可以训练随机森林分类器以选择最显著的特征，特别是用于人脸分类。这个想法是为了确定树的整体最常使用的特征。通过在后续步骤中仅使用最显著的特征，我们可以在保持准确性的同时大幅加快计算速度。

# Train a random forest classifier and assess its performance
clf = RandomForestClassifier(n_estimators=1000, max_depth=None,
                             max_features=100, n_jobs=-1, random_state=0)
t_start = time()
clf.fit(X_train, y_train)
time_full_train = time() - t_start
auc_full_features = roc_auc_score(y_test, clf.predict_proba(X_test)[:, 1])

# Sort features in order of importance and plot the six most significant
idx_sorted = np.argsort(clf.feature_importances_)[::-1]

fig, axes = plt.subplots(3, 2)
for idx, ax in enumerate(axes.ravel()):
    image = images[0]
    image = draw_haar_like_feature(image, 0, 0,
                                   images.shape[2],
                                   images.shape[1],
                                   [feature_coord[idx_sorted[idx]]])
    ax.imshow(image)
    ax.set_xticks([])
    ax.set_yticks([])

_ = fig.suptitle('The most important features')

我们可以通过检查特征重要性的累积和来选择最重要的特征。

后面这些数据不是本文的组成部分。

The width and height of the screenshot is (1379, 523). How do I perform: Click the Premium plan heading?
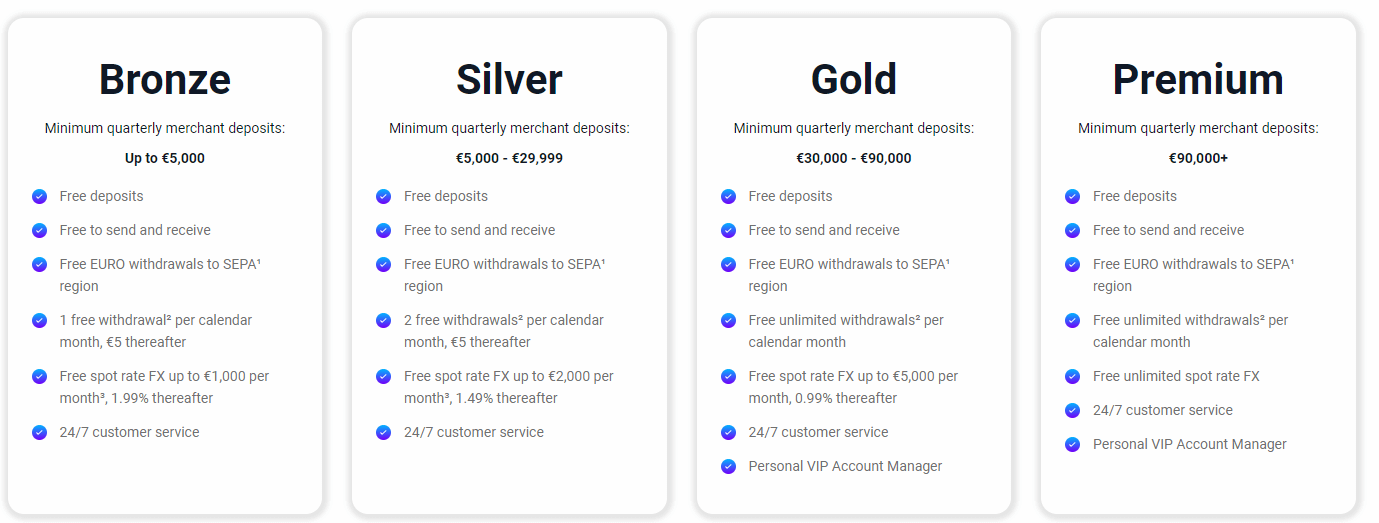tap(1198, 80)
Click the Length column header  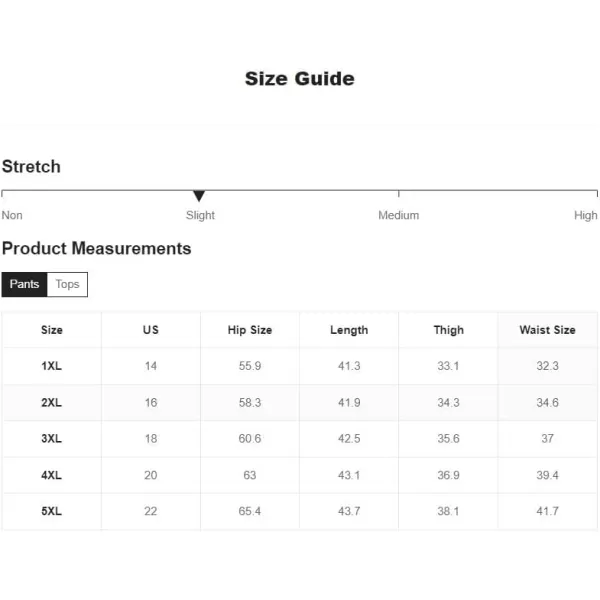click(349, 330)
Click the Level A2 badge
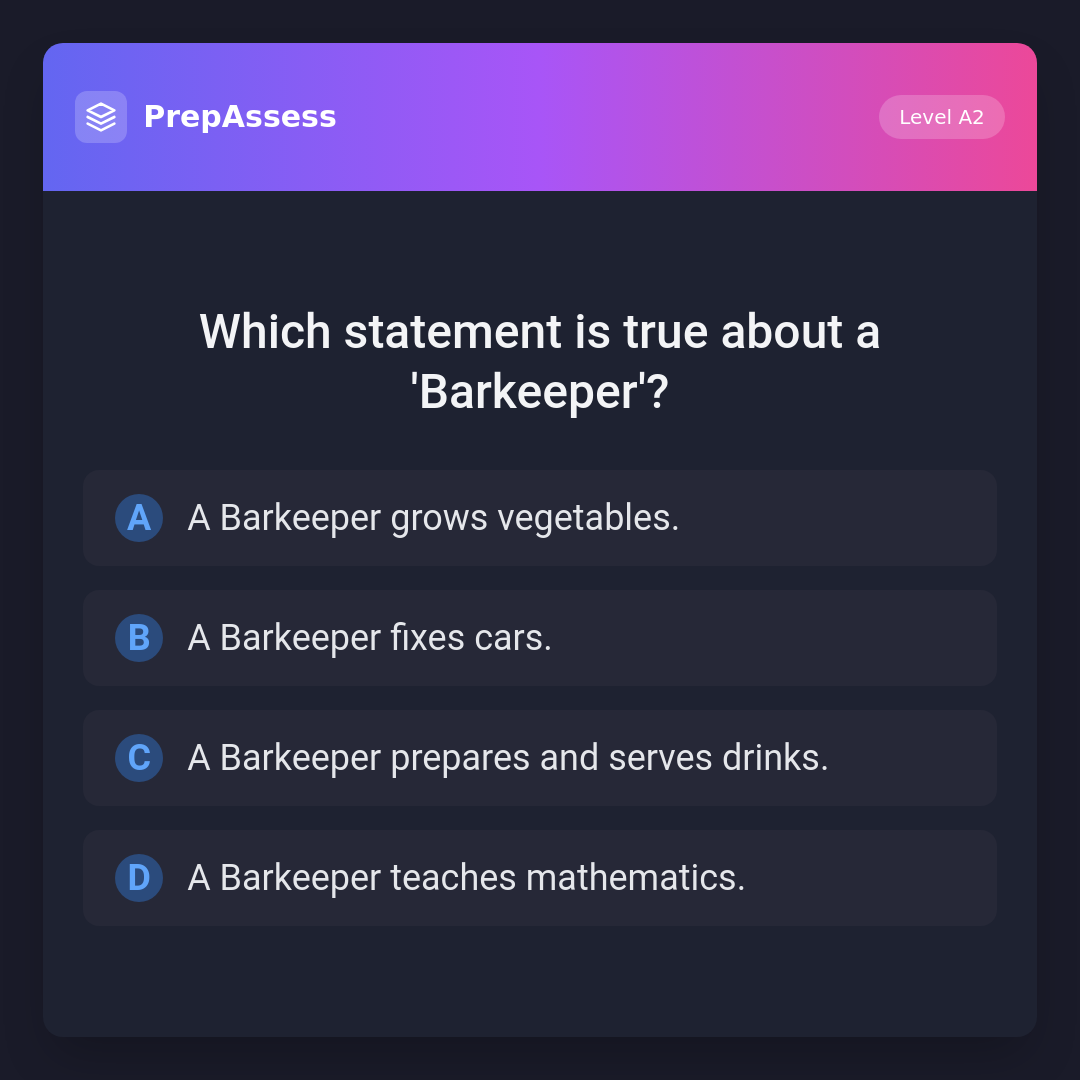1080x1080 pixels. click(941, 117)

在本例中，我们保留代表累积值的70%的特征(这对应于仅使用特征总数的3%)。

cdf_feature_importances = np.cumsum(clf.feature_importances_[idx_sorted])
cdf_feature_importances /= cdf_feature_importances[-1]  # divide by max value
sig_feature_count = np.count_nonzero(cdf_feature_importances < 0.7)
sig_feature_percent = round(sig_feature_count /
                            len(cdf_feature_importances) * 100, 1)
print(('{} features, or {}%, account for 70% of branch points in the '
       'random forest.').format(sig_feature_count, sig_feature_percent))

# Select the determined number of most informative features
feature_coord_sel = feature_coord[idx_sorted[:sig_feature_count]]
feature_type_sel = feature_type[idx_sorted[:sig_feature_count]]
# Note: it is also possible to select the features directly from the matrix X,
# but we would like to emphasize the usage of `feature_coord` and `feature_type`
# to recompute a subset of desired features.

# Build the computational graph using Dask
X = delayed(extract_feature_image(img, feature_type_sel, feature_coord_sel)
            for img in images)
# Compute the result
t_start = time()
X = np.array(X.compute(scheduler='threads'))
time_subs_feature_comp = time() - t_start

y = np.array([1] * 100 + [0] * 100)
X_train, X_test, y_train, y_test = train_test_split(X, y, train_size=150,
                                                    random_state=0,
                                                    stratify=y)

输出：

712 features, or 0.7%, account for 70% of branch points in the random forest.

一旦提取了特征，我们就可以训练和测试新的分类器。

t_start = time()
clf.fit(X_train, y_train)
time_subs_train = time() - t_start

auc_subs_features = roc_auc_score(y_test, clf.predict_proba(X_test)[:, 1])

summary = (('Computing the full feature set took {:.3f}s, plus {:.3f}s '
            'training, for an AUC of {:.2f}. Computing the restricted '
            'feature set took {:.3f}s, plus {:.3f}s training, '
            'for an AUC of {:.2f}.')
           .format(time_full_feature_comp, time_full_train,
                   auc_full_features, time_subs_feature_comp,
                   time_subs_train, auc_subs_features))

print(summary)
plt.show()

输出：

Computing the full feature set took 218.318s, plus 1.662s training, for an AUC of 1.00. Computing the restricted feature set took 0.212s, plus 1.475s training, for an AUC of 1.00.